**** RECORDS TO USE ****

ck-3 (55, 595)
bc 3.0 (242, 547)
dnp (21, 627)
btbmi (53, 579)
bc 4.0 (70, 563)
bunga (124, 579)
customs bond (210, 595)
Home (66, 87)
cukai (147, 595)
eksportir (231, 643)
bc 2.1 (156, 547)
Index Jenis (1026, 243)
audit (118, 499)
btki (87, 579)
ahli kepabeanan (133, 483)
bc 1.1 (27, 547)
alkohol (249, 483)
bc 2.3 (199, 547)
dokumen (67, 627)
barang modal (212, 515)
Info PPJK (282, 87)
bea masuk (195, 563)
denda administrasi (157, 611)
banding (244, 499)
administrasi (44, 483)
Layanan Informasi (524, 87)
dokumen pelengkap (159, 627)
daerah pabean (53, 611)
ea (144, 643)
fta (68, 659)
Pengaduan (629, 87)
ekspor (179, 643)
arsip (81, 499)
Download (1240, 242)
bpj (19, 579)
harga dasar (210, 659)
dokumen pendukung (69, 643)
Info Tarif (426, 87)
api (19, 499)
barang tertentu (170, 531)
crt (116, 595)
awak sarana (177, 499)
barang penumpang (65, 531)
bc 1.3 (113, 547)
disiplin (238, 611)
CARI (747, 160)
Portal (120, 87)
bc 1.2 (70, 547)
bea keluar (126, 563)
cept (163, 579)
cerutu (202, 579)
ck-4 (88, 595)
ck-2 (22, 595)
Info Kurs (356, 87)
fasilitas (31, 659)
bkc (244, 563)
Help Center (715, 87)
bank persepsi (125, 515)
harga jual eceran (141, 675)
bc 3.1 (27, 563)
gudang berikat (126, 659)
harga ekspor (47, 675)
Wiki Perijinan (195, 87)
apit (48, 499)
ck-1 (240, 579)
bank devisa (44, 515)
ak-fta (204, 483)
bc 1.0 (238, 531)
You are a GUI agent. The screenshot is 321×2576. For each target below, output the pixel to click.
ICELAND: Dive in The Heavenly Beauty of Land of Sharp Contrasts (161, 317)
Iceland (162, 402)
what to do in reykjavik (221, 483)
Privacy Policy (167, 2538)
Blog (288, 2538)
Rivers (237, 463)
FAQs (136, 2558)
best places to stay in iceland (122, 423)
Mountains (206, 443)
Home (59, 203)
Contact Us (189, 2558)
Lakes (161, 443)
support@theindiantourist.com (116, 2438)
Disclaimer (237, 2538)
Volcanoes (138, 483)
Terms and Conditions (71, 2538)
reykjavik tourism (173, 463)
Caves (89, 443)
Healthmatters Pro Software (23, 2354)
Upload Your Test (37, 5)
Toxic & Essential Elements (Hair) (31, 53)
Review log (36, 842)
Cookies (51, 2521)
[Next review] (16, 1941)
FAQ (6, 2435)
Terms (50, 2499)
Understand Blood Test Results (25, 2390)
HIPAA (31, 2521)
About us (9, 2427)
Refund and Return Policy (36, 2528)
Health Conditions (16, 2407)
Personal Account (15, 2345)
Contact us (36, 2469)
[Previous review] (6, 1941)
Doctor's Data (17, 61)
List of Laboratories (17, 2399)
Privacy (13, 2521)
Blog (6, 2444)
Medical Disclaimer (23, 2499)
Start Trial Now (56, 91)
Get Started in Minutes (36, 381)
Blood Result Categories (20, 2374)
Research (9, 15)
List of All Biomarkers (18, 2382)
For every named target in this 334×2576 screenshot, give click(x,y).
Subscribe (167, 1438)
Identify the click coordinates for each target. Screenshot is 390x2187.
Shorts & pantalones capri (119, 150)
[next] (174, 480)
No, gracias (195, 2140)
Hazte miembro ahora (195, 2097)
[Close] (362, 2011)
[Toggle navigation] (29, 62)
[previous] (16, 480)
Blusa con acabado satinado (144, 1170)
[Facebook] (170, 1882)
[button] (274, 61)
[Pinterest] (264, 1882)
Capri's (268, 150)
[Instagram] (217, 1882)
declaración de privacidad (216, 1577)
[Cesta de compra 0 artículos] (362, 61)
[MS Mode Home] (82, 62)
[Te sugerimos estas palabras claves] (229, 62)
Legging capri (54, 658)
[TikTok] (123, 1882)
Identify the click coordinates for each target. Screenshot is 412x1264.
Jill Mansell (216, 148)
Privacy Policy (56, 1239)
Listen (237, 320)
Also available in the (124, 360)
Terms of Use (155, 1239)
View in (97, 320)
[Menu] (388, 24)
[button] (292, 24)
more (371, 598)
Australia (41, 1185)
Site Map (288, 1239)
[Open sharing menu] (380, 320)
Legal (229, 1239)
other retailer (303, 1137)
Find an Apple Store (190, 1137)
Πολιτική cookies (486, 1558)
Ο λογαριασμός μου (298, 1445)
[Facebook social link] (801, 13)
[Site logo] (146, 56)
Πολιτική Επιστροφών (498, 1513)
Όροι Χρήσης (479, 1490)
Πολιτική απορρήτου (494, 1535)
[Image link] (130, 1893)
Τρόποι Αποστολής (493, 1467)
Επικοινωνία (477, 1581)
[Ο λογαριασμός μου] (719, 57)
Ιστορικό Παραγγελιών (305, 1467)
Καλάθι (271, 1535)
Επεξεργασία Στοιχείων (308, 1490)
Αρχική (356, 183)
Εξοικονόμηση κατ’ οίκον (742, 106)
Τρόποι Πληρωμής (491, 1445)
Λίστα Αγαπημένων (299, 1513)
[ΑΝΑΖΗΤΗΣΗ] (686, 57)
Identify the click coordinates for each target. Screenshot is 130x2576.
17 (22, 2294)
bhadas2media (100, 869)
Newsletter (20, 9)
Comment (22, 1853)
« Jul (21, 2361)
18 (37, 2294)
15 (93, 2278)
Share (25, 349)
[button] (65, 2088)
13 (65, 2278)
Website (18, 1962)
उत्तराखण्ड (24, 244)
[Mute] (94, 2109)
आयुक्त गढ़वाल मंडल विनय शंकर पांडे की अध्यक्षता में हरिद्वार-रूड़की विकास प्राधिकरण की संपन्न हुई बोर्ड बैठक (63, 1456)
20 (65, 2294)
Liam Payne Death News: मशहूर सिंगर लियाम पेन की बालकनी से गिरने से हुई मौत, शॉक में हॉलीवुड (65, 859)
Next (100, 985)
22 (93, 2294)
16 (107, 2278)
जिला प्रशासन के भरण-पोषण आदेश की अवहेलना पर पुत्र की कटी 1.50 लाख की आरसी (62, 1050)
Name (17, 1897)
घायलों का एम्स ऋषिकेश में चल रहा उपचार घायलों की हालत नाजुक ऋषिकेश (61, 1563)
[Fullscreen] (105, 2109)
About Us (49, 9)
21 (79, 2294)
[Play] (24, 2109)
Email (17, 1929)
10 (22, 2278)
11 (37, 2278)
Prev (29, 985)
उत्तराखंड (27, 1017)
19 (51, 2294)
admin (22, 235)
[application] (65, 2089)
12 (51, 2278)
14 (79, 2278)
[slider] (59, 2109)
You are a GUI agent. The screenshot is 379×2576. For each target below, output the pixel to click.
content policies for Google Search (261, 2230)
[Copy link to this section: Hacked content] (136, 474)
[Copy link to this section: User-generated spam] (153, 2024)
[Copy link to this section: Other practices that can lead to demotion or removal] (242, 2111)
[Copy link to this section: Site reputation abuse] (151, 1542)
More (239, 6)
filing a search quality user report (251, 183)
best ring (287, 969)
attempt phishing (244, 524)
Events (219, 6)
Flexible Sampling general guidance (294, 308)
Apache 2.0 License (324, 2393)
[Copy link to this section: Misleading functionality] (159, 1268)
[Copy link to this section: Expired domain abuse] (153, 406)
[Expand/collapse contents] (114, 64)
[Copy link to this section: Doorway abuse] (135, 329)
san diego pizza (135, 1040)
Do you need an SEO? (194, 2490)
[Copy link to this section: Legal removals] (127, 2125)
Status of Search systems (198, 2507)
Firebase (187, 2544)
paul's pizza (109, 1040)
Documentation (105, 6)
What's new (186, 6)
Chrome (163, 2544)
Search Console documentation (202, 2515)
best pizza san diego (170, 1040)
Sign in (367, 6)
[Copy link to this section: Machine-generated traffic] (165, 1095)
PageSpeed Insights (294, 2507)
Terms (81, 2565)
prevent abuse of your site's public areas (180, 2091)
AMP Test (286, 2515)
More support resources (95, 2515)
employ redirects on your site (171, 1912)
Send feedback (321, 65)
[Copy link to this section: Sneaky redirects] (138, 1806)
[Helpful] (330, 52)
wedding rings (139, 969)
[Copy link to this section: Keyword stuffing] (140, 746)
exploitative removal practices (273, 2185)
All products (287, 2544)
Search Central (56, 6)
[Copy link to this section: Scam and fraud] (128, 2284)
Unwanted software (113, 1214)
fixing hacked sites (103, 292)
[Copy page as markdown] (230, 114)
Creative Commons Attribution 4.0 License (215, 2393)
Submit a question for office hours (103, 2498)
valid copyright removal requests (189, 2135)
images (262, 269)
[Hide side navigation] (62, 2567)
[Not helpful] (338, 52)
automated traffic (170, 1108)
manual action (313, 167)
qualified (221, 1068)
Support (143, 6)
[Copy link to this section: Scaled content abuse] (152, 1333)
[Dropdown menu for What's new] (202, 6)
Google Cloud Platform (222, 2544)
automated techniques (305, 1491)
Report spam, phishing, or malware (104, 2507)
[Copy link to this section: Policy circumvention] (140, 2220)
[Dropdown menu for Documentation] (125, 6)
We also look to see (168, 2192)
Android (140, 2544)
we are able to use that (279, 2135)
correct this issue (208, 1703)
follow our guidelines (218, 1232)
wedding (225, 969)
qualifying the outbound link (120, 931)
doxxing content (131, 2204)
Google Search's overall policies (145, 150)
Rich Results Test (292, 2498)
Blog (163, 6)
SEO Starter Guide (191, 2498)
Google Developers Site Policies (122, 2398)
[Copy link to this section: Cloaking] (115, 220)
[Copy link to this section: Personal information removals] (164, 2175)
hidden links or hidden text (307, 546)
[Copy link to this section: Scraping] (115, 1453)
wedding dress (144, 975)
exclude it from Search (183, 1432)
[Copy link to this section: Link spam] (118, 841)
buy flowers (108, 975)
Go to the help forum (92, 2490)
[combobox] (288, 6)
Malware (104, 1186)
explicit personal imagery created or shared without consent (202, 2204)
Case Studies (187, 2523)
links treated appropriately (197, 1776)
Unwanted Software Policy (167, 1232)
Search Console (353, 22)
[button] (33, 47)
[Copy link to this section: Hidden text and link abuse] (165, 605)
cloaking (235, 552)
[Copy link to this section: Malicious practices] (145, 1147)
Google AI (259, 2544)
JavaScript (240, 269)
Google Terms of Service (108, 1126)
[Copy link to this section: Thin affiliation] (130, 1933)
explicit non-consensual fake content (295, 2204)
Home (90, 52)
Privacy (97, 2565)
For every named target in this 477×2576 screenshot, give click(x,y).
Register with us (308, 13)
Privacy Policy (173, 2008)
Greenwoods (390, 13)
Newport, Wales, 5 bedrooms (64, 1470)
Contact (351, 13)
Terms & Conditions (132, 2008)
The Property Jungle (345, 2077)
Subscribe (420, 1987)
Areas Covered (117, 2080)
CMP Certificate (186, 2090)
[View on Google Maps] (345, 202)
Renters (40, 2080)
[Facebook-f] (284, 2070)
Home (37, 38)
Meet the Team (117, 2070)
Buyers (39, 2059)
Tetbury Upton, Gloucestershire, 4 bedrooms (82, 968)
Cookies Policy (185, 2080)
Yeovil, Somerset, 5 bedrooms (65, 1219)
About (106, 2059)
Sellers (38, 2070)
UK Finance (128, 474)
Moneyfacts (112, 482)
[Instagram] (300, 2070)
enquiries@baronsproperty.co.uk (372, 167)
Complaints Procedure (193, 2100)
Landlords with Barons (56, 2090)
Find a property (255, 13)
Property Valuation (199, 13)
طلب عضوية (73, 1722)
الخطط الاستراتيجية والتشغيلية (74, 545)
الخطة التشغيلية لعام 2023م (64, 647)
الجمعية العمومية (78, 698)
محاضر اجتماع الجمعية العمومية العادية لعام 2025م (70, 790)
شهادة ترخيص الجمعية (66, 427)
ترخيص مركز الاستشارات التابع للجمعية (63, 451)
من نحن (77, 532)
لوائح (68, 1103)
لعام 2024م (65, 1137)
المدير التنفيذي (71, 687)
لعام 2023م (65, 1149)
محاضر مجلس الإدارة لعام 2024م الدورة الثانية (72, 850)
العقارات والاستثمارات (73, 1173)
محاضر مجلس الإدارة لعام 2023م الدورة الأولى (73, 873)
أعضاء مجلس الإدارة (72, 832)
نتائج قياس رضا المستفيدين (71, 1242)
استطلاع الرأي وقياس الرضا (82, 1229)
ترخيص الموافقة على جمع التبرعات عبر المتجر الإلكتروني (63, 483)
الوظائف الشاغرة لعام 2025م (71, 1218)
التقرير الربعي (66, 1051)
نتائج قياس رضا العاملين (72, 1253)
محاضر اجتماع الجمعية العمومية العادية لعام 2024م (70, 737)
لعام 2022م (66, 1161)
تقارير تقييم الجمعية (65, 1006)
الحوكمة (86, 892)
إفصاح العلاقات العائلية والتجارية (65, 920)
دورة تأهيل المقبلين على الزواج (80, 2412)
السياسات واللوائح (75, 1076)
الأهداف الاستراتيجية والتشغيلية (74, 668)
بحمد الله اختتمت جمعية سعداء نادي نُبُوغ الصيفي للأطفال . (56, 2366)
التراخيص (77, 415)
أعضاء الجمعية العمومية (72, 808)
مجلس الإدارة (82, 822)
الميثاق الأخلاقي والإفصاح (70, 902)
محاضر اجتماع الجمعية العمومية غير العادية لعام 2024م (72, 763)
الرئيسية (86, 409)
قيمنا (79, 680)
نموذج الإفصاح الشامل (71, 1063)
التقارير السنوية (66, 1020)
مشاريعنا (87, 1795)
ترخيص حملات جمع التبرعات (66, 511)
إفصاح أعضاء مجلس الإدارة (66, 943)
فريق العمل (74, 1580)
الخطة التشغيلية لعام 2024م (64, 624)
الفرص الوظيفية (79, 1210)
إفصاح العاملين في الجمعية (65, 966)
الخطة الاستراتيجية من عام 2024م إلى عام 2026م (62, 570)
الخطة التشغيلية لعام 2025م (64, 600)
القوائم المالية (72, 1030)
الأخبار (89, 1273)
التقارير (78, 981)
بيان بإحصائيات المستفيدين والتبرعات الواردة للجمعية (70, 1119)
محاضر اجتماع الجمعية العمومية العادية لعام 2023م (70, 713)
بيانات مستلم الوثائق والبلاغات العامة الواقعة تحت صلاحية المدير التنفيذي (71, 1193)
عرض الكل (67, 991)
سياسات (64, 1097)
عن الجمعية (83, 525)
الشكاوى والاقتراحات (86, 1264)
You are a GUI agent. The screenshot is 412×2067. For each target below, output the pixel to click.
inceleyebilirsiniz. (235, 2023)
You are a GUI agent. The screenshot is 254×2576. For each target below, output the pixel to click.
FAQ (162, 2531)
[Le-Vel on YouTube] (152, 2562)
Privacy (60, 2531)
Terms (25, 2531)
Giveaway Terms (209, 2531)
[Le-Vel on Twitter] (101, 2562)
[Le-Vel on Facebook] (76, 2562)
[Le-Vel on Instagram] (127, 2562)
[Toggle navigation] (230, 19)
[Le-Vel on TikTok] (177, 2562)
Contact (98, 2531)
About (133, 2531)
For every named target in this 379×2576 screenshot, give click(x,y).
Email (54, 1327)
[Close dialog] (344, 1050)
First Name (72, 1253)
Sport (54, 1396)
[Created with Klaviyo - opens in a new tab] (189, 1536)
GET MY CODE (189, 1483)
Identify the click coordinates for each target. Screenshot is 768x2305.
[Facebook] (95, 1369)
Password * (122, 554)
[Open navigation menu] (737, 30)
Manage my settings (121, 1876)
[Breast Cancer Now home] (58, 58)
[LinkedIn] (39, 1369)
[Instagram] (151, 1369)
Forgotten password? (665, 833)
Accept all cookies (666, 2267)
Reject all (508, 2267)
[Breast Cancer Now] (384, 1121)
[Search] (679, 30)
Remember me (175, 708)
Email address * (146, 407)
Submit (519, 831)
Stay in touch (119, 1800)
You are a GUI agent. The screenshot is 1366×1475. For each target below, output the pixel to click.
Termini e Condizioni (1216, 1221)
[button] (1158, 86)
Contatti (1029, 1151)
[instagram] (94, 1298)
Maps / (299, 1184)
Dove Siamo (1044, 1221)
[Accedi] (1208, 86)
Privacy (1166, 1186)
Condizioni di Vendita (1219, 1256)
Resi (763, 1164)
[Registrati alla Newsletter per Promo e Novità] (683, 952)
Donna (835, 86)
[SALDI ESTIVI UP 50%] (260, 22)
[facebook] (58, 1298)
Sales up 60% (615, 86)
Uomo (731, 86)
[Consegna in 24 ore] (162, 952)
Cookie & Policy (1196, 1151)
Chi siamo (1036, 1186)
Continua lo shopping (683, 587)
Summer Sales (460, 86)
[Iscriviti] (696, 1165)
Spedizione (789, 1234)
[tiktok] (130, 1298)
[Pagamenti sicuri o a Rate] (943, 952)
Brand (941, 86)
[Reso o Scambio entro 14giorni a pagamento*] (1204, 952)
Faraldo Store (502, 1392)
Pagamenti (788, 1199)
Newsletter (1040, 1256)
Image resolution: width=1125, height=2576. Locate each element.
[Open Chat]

****

- [YOUR INSTRUCTIONS] Whenever a line of the records holds the string "أعضاء", pick it out and copy it.

- [SOLUTION TO THIS TASK]
أعضاء مجلس الإدارة (72, 832)
أعضاء الجمعية العمومية (72, 808)
إفصاح أعضاء مجلس الإدارة (66, 943)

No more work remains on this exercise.